* Problem description
Where does the word "icon" show up in the records? Copy every line that has it.
━━ Given data ━━
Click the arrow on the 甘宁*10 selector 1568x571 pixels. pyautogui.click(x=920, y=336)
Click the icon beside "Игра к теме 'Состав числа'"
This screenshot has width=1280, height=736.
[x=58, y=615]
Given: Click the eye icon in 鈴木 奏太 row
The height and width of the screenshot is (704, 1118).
━━━
━━ Given data ━━
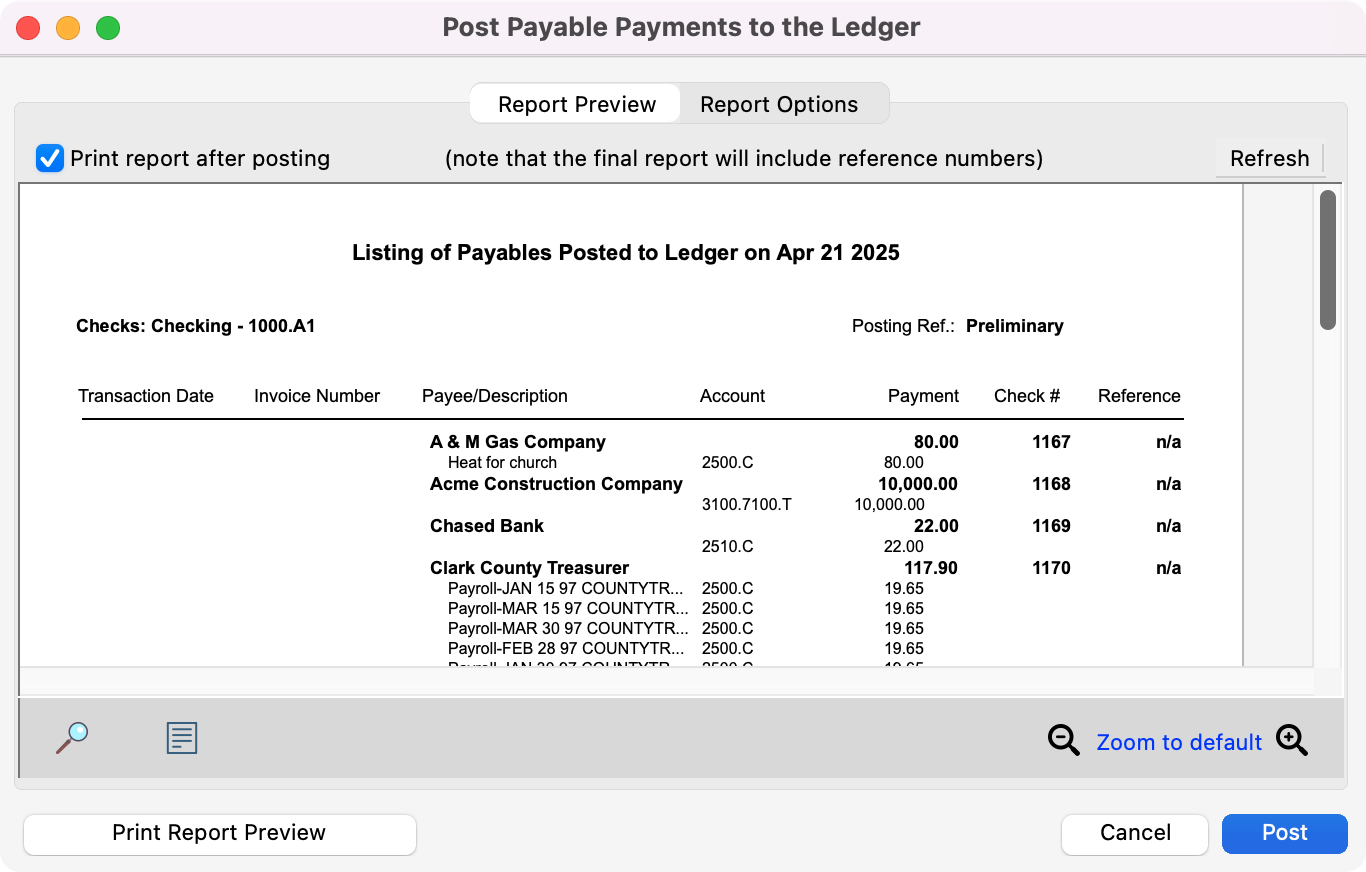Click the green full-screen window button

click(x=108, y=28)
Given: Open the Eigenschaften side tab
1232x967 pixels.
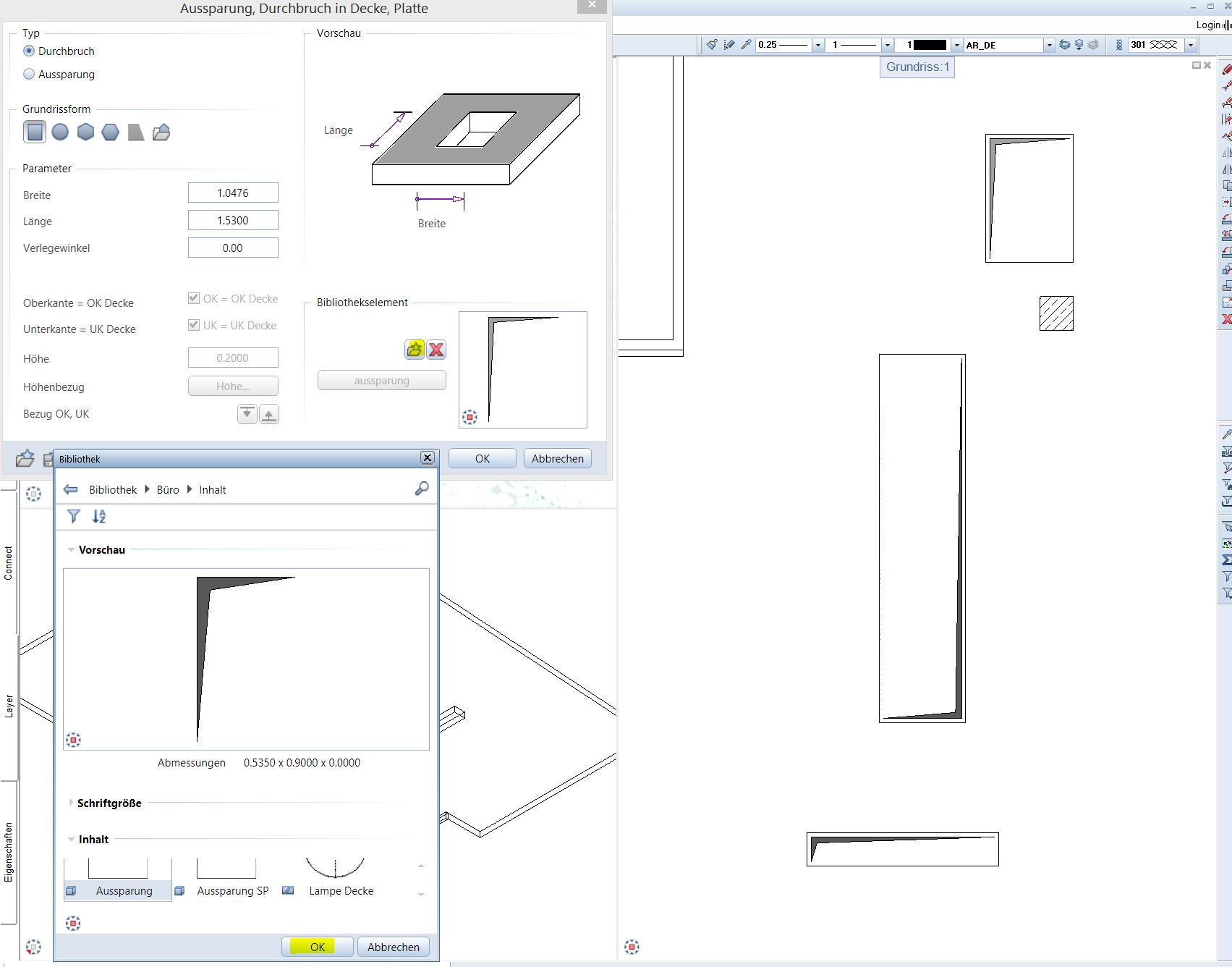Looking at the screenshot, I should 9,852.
━━━
* Answer space
Click the icon beside "Игра к теме 'Состав числа'"
Given: Click the eye icon in 鈴木 奏太 row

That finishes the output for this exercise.